Excellent commentary by Nancy Duarte on the recent NYT article. (A more readable version of the original alarming graphic is also available.)

A few things about the graphic:

1) This is an example of a diagram that was probably developed by analysts to help them understand something. Think brainstorming. The presentation mistake here (aside from the general bullet bullet bullet approach) was trying to use the same diagram to explain things to people who were most likely not part of the original discussion. Of course it stinks for that purpose. To build on Nancy’s commentary on our first-draft culture, it’s easy to imagine the excited consultants transposing this diagram from a whiteboard into PP, then – confusing the effort that went into drawing it with its value – it subsequently showing up in every PP deck that discussed the topic for the next year. What appears to be missing was the second (or third) iteration: translating the understanding into a diagram that explains the important points.

2) As a consultant, and not knowing the full story, I am disappointed and embarrassed that this diagram ever made it out of the working group and onto the screen of a client. On the surface this seems like a pretty serious delivery failure. In my own experience I have often seen (and created) some pretty confusing diagrams and models in the course of trying to understand a complex problem or system. But those things usually end their life on a white board or as a scan, they rarely survive in their original form as a deliverable because they were never intended to be such. The final deliverable often bears no resemblance to the original because after we think we understand an issue, the focus changes to explaining it. And those questions are different (see Dan Roam), so the results are usually different. I have referred to this as iterative design but for it to work, you have to actually do the next iteration.

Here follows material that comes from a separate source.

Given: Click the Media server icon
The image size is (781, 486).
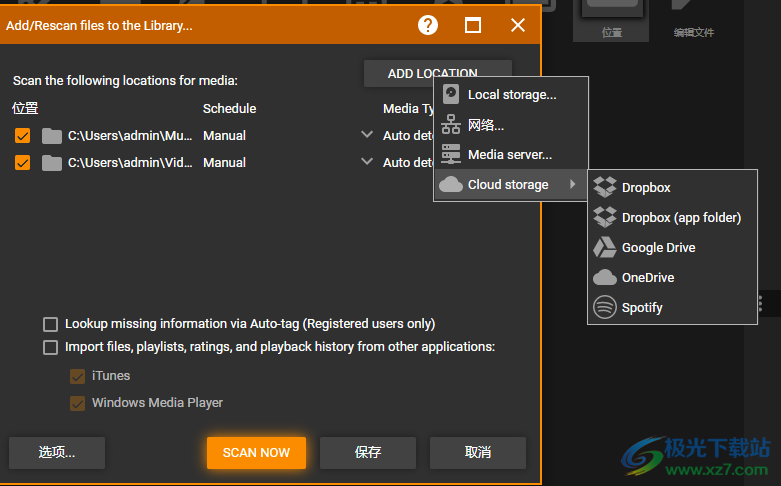Looking at the screenshot, I should [451, 154].
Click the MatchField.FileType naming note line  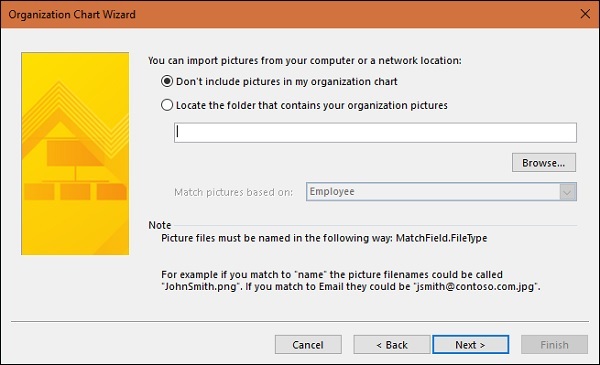(324, 238)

So the moral of the story is: do the second iteration, your audience will thank you.

1 comment:

  1. In defense of PowerPoint

    PowerPoint has been implicated in everything from questionable thinking in Afghanistan to the Clinton-era health care debacle to the Challenger disaster. I rise in defense of this software.

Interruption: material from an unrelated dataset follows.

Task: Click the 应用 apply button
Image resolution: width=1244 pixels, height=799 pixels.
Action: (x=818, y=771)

    Let the record show that I am no Microsoft apologist. My twenty-something children learned their street language from oaths I screamed at Bill Gates most early mornings of their childhood, as I tried to get successive generations of Windows/Office PCs to perform.
    But I am tired of hearing useless thinking hide behind useful software.

    PowerPoint is the most honestly named product I have ever seen. After all, they didn’t call it “Power Talk” or “Power Think” or “Power Listen”. They certainly didn’t call it “Power Decision Support Software”. They told us everything right in the name. This is a tool to help you point at what’s important, in a powered and powerful way.

    The software fulfills the promise of its name. Last week I stood in front of 140 people from disparate backgrounds and organizations in a brightly-lit room at the new Minneapolis Twins ball park. I had a few minutes to set up their thinking for a whole afternoon of sessions. I needed to point out to them what they should listen for. PowerPoint helped.

    A few years ago I had to roll out a change program in a global company. In six weeks, I had to explain what we were doing to about 40 offices in 20 countries on four continents. The audiences were often made up of non-native English speakers. The speaker – me – speaks English too quickly and glibly in the best of circumstances, and these circumstances included jet-lag and exhaustion. I needed to make sure that I pointed to the same key factors, messages and changes in each office. Key messages in big dark letters on the screen respected the needs of colleagues whose reading comprehension of English surpassed their ability to understand (my) spoken English. PowerPoint helped.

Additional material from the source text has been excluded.